- Supreme Court of the United States

Decided April 3, 2017
- Full case name: Dean v. United States
- Docket no.: 15-9260
- Citations: 581 U.S. 62 (more)

Holding
- Section 924(c), which provides mandatory minimum sentences for the use of a firearm during certain crimes, does not prevent a sentencing court from considering a mandatory minimum imposed under that provision when calculating an appropriate sentence for the predicate offense.

Court membership
- Chief Justice John Roberts Associate Justices Anthony Kennedy · Clarence Thomas Ruth Bader Ginsburg · Stephen Breyer Samuel Alito · Sonia Sotomayor Elena Kagan

Case opinion
- Majority: Roberts, joined by unanimous

Laws applied
- 18 U.S.C. § 924(c)

= Dean v. United States (2017) =

Dean v. United States, , was a United States Supreme Court case in which the court held that Section 924(c), which provides mandatory minimum sentences for the use of a firearm during certain crimes, does not prevent a sentencing court from considering a mandatory minimum imposed under that provision when calculating an appropriate sentence for the predicate offense.

==Background==

Levon Dean, Jr. and his brother committed two robberies of drug dealers. During each robbery, Dean's brother threatened and assaulted the victim with a gun, while Dean searched the premises for valuables. Dean was convicted of multiple robbery and firearms counts, as well as two counts of possessing a firearm in furtherance of a crime of violence, in violation of 18 U.S.C. §924(c). Section 924(c) criminalizes using or carrying a firearm during and in relation to a crime of violence or drug trafficking crime, or possessing a firearm in furtherance of such an underlying crime. That provision mandates a distinct penalty to be imposed "in addition to the punishment provided for [the predicate] crime." Further, Section 924(c) says that any sentence mandated by that provision must run consecutively to "any other term of imprisonment imposed on the person," including any sentence for the predicate crime. A first conviction under §924(c) carries a five-year mandatory minimum penalty, while a second conviction carries an additional 25-year mandatory minimum. For Dean, that meant a 30-year mandatory minimum, to be served after and in addition to any sentence he received for his other counts of conviction.

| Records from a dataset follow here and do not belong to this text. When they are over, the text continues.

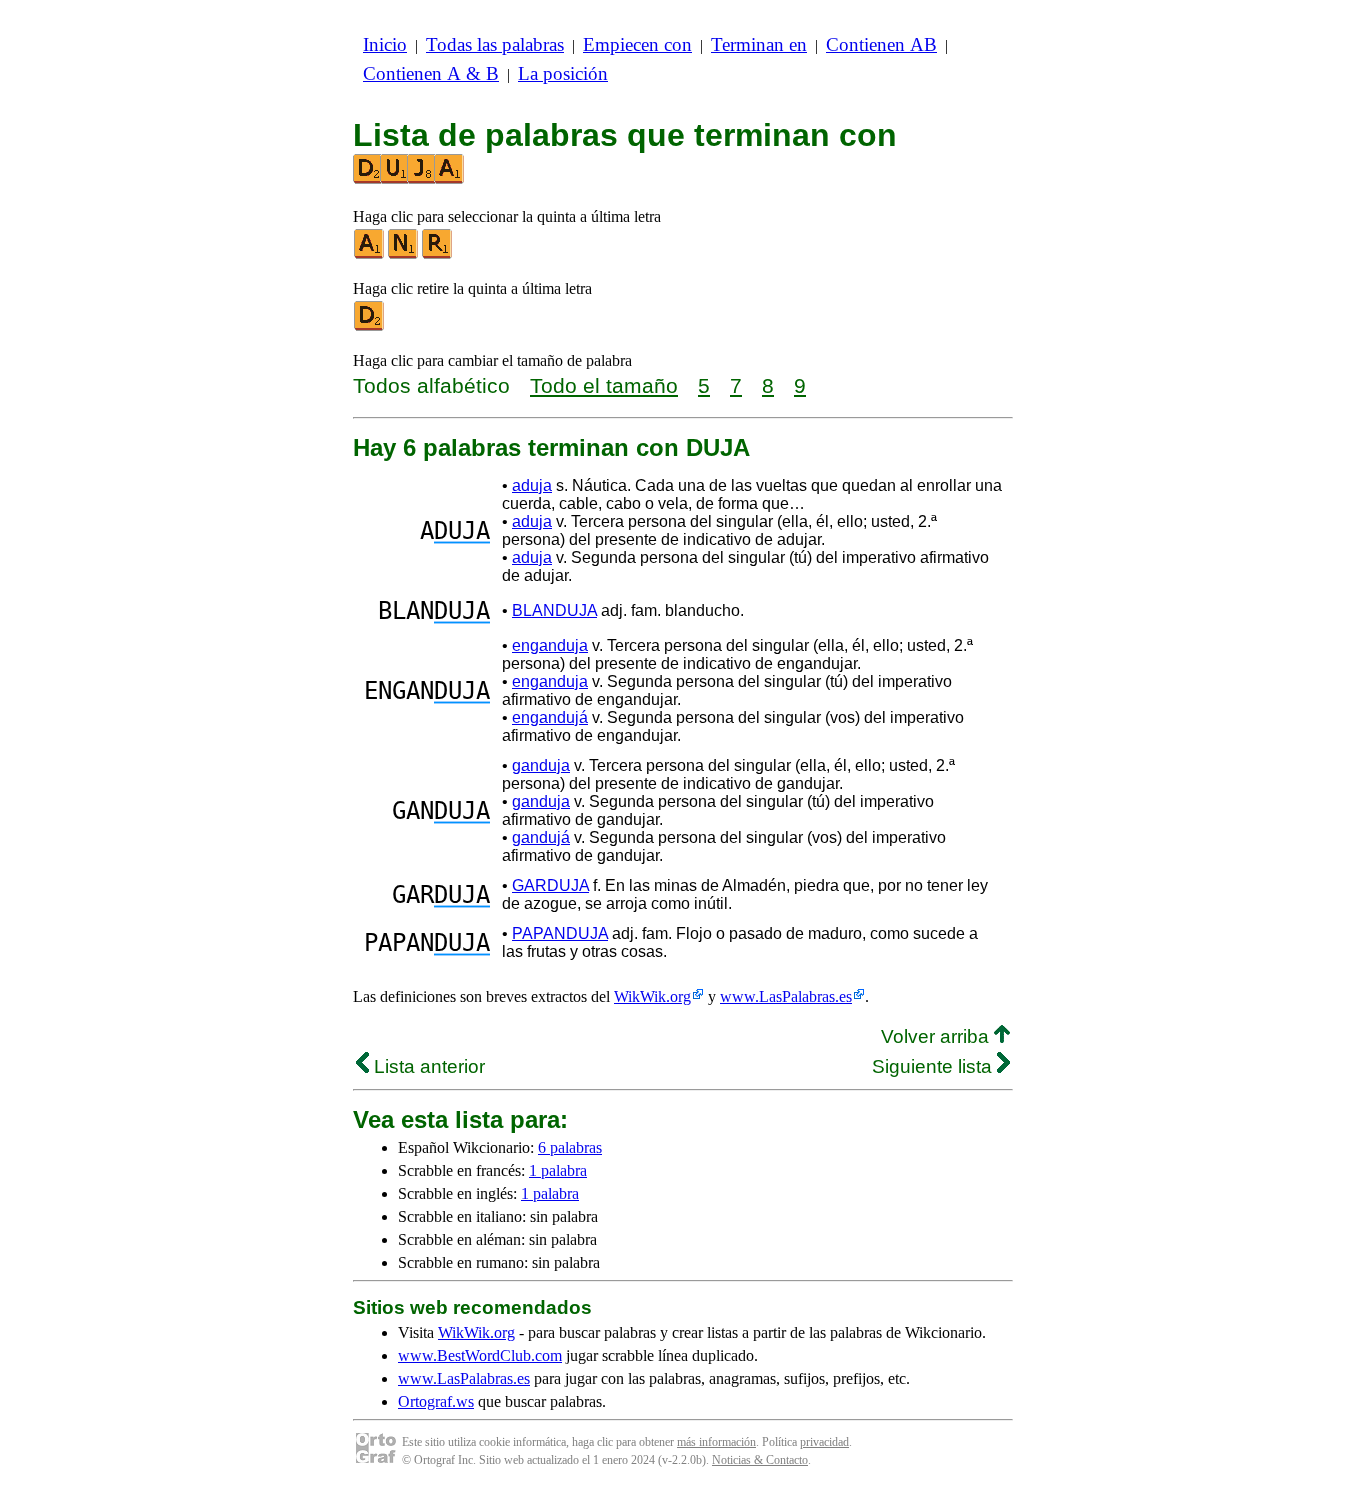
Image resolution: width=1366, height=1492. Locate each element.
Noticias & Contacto (760, 1460)
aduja (532, 485)
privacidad (824, 1442)
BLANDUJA (554, 610)
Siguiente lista (934, 1066)
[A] (370, 254)
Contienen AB (881, 44)
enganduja (550, 645)
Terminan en (759, 44)
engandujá (550, 717)
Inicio (385, 44)
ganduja (541, 765)
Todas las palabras (495, 44)
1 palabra (558, 1170)
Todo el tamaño (604, 385)
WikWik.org (652, 996)
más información (716, 1442)
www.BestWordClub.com (480, 1355)
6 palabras (570, 1147)
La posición (563, 73)
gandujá (541, 837)
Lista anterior (427, 1066)
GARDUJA (550, 885)
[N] (404, 254)
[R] (438, 254)
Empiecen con (637, 44)
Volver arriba (937, 1036)
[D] (370, 326)
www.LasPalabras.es (786, 996)
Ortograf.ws (436, 1401)
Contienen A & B (431, 73)
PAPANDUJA (560, 933)
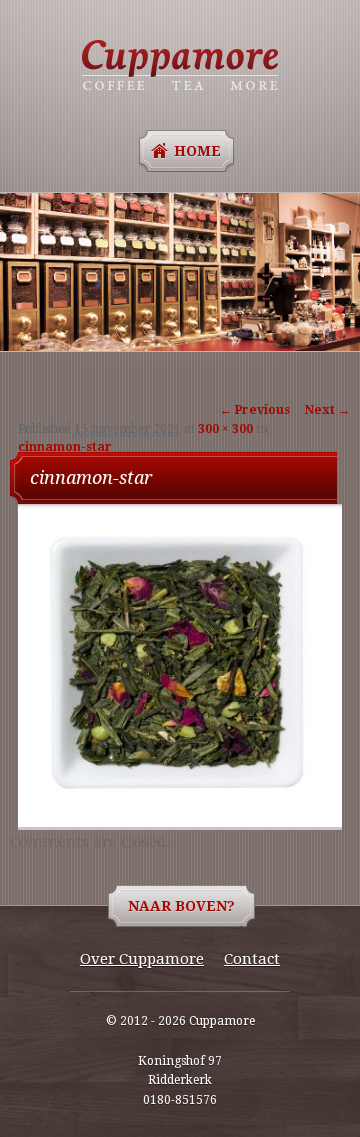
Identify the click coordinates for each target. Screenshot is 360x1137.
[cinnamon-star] (176, 801)
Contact (252, 959)
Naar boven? (181, 906)
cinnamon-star (65, 447)
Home (197, 151)
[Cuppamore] (180, 65)
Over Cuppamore (142, 959)
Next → (327, 410)
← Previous (255, 410)
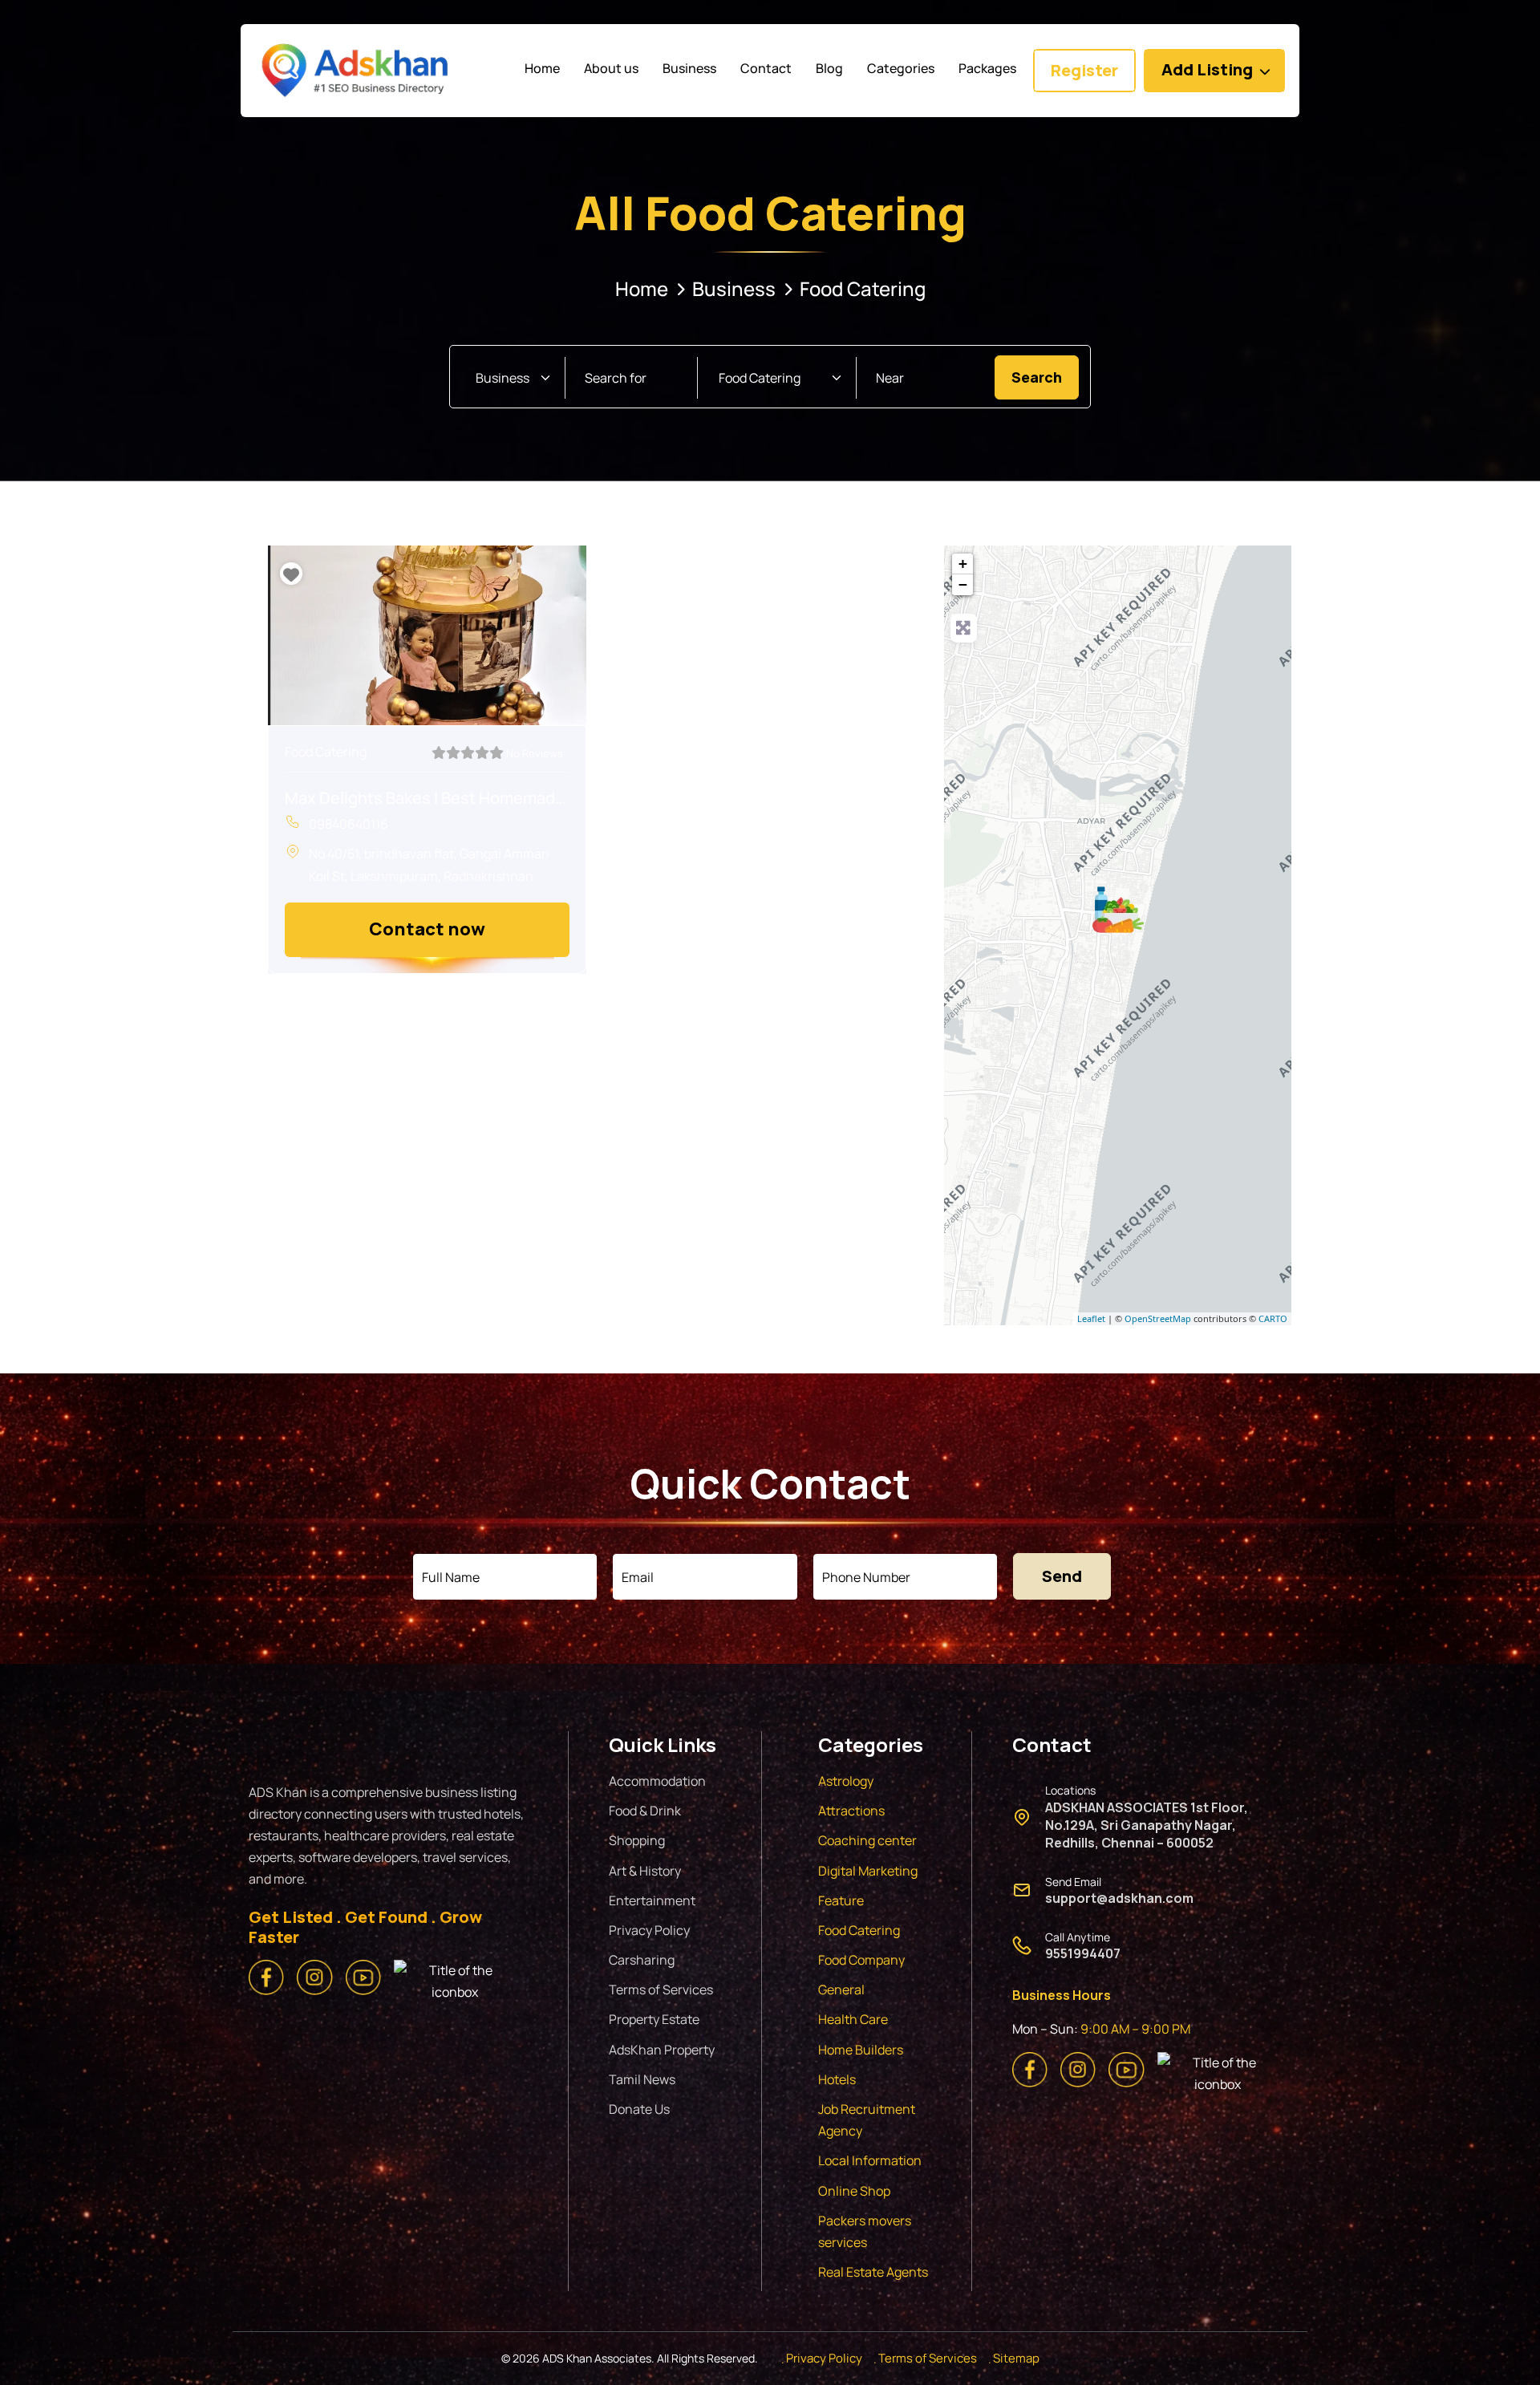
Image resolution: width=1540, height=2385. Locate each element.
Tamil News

At sentencing, Dean urged the federal district court to consider his lengthy mandatory minimum sentences when calculating the sentences for his other counts and to impose concurrent one-day sentences for those counts. The judge said he would have agreed to Dean's request but understood §924(c) to preclude a sentence of 30 years plus one day. On appeal, Dean argued that the district court had erred in concluding that it could not vary from the Guidelines range based on the mandatory minimum sentences he would receive under §924(c). The Court of Appeals ruled that Dean's argument was foreclosed by Circuit precedent and that his sentence was otherwise substantively reasonable.

==Opinion of the court==

The court issued an opinion on April 3, 2017.